— INFORMATION PROVIDED —
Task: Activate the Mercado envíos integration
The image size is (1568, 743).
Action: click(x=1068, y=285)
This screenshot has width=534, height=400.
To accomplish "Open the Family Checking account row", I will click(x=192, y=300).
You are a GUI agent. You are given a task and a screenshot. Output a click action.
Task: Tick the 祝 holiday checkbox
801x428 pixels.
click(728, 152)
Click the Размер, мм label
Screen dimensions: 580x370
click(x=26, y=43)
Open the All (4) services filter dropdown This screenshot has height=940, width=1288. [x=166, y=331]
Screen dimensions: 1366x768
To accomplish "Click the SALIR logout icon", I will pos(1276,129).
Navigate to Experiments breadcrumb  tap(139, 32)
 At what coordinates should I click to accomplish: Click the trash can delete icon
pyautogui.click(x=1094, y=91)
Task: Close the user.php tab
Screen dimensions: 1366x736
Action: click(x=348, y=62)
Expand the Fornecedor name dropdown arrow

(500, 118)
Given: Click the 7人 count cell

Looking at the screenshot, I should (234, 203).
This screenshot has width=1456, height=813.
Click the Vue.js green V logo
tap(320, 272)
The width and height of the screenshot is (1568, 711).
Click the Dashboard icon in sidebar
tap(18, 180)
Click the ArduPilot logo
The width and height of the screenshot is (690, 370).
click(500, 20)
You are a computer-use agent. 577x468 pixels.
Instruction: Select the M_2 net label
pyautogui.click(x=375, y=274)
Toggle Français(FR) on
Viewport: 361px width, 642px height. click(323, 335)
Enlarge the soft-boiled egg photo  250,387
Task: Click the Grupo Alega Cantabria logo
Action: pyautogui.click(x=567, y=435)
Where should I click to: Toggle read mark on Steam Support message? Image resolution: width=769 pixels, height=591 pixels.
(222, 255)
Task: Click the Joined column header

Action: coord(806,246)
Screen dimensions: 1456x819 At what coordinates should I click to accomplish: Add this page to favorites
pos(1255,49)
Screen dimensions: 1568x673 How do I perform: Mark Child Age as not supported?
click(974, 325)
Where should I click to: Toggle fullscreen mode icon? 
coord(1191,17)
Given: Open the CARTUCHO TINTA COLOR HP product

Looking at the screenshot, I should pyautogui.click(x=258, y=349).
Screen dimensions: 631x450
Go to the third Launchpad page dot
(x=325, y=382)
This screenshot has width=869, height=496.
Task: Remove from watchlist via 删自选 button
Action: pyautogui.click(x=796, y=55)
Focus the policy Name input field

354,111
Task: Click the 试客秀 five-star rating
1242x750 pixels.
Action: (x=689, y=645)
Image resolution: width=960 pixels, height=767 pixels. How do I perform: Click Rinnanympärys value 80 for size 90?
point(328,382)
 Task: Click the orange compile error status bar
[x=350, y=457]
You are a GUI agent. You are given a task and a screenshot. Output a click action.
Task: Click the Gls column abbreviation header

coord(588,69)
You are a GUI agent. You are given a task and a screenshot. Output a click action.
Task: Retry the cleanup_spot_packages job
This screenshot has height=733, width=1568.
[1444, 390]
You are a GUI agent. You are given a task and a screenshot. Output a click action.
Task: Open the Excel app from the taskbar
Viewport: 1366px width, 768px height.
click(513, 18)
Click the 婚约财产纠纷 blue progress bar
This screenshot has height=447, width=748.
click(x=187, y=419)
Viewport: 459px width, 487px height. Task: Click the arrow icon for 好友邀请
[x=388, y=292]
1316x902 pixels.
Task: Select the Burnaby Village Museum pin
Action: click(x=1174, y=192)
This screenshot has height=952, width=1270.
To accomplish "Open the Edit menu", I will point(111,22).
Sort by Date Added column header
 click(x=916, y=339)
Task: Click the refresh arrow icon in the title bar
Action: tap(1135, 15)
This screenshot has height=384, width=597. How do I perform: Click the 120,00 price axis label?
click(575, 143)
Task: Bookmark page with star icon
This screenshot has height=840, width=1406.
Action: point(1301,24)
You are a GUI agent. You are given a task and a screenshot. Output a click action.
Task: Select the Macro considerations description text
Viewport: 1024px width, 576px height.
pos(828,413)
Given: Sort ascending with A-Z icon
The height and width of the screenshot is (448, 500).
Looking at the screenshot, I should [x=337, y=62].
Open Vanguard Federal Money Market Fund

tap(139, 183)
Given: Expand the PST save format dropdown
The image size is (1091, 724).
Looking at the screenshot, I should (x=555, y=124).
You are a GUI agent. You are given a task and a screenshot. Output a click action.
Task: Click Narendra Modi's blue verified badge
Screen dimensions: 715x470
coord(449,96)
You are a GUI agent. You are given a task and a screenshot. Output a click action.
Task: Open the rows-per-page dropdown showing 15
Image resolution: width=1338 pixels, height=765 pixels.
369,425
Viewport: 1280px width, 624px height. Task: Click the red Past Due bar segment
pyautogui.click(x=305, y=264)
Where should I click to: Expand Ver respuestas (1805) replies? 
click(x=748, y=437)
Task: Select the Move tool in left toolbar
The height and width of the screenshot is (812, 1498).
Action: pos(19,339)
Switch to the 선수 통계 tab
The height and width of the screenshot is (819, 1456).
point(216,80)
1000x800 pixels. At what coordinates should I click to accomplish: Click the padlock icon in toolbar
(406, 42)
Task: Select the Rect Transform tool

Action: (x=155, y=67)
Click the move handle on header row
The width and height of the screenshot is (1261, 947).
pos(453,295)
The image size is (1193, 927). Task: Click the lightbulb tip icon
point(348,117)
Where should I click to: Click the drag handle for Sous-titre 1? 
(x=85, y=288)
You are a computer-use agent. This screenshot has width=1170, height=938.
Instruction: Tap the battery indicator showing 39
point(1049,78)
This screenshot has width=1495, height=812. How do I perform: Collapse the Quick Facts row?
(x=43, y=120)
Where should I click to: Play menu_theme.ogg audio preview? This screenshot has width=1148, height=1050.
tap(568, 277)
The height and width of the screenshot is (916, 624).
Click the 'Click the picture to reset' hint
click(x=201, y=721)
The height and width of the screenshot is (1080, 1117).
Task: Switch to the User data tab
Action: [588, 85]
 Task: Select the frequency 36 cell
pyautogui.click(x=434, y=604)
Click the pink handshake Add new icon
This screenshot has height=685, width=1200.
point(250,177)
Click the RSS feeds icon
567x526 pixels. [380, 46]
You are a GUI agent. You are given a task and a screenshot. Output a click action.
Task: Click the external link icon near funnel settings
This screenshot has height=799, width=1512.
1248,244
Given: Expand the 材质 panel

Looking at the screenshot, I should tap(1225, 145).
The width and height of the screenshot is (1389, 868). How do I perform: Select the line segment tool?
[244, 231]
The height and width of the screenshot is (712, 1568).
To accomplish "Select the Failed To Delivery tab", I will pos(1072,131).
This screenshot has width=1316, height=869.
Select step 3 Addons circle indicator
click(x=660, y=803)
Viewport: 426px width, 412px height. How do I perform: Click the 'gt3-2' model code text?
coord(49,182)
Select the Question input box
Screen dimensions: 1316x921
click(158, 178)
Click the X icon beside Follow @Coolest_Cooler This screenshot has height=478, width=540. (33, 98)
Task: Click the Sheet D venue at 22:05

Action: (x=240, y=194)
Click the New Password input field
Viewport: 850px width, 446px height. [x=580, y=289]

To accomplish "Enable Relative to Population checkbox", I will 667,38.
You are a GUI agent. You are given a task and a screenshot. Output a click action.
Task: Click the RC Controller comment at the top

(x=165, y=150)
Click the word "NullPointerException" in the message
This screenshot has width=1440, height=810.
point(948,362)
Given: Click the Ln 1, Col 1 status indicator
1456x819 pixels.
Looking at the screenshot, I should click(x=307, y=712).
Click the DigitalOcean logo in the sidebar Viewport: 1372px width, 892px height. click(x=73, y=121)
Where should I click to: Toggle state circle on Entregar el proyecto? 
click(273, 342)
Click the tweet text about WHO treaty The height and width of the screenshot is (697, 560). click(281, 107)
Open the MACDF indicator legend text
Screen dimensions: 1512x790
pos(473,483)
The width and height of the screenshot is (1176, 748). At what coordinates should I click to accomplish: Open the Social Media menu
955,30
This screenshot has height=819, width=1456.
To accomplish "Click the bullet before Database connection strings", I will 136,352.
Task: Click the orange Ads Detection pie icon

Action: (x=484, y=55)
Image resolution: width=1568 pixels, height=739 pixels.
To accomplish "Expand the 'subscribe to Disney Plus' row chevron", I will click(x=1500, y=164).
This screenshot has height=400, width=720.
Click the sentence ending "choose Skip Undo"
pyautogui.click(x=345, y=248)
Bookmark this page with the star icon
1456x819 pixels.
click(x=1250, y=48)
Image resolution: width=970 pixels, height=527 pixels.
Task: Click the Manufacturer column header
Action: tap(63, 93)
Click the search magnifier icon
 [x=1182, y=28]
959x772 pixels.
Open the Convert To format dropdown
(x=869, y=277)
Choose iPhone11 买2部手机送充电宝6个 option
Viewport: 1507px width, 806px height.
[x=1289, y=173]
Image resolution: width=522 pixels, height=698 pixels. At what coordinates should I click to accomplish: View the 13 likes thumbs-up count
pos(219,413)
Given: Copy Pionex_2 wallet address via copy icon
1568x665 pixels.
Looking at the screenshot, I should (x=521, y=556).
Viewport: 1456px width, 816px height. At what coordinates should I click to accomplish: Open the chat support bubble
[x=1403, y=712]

— WHAT THE EXERCISE ASKS —
Please echo the records starting at the line that contains "Screen dimensions: 631x450" and ending after the line that contains "click(575, 143)", copying each line as it stands.

— TASK ANSWER —
Screen dimensions: 631x450
Go to the third Launchpad page dot
(x=325, y=382)
This screenshot has width=869, height=496.
Task: Remove from watchlist via 删自选 button
Action: pyautogui.click(x=796, y=55)
Focus the policy Name input field

354,111
Task: Click the 试客秀 five-star rating
1242x750 pixels.
Action: (x=689, y=645)
Image resolution: width=960 pixels, height=767 pixels. How do I perform: Click Rinnanympärys value 80 for size 90?
point(328,382)
 Task: Click the orange compile error status bar
[x=350, y=457]
You are a GUI agent. You are given a task and a screenshot. Output a click action.
Task: Click the Gls column abbreviation header

coord(588,69)
You are a GUI agent. You are given a task and a screenshot. Output a click action.
Task: Retry the cleanup_spot_packages job
This screenshot has height=733, width=1568.
[1444, 390]
You are a GUI agent. You are given a task and a screenshot. Output a click action.
Task: Open the Excel app from the taskbar
Viewport: 1366px width, 768px height.
click(513, 18)
Click the 婚约财产纠纷 blue progress bar
This screenshot has height=447, width=748.
click(x=187, y=419)
Viewport: 459px width, 487px height. Task: Click the arrow icon for 好友邀请
[x=388, y=292]
1316x902 pixels.
Task: Select the Burnaby Village Museum pin
Action: click(x=1174, y=192)
This screenshot has height=952, width=1270.
To accomplish "Open the Edit menu", I will point(111,22).
Sort by Date Added column header
 click(x=916, y=339)
Task: Click the refresh arrow icon in the title bar
Action: tap(1135, 15)
This screenshot has height=384, width=597. How do I perform: Click the 120,00 price axis label?
click(575, 143)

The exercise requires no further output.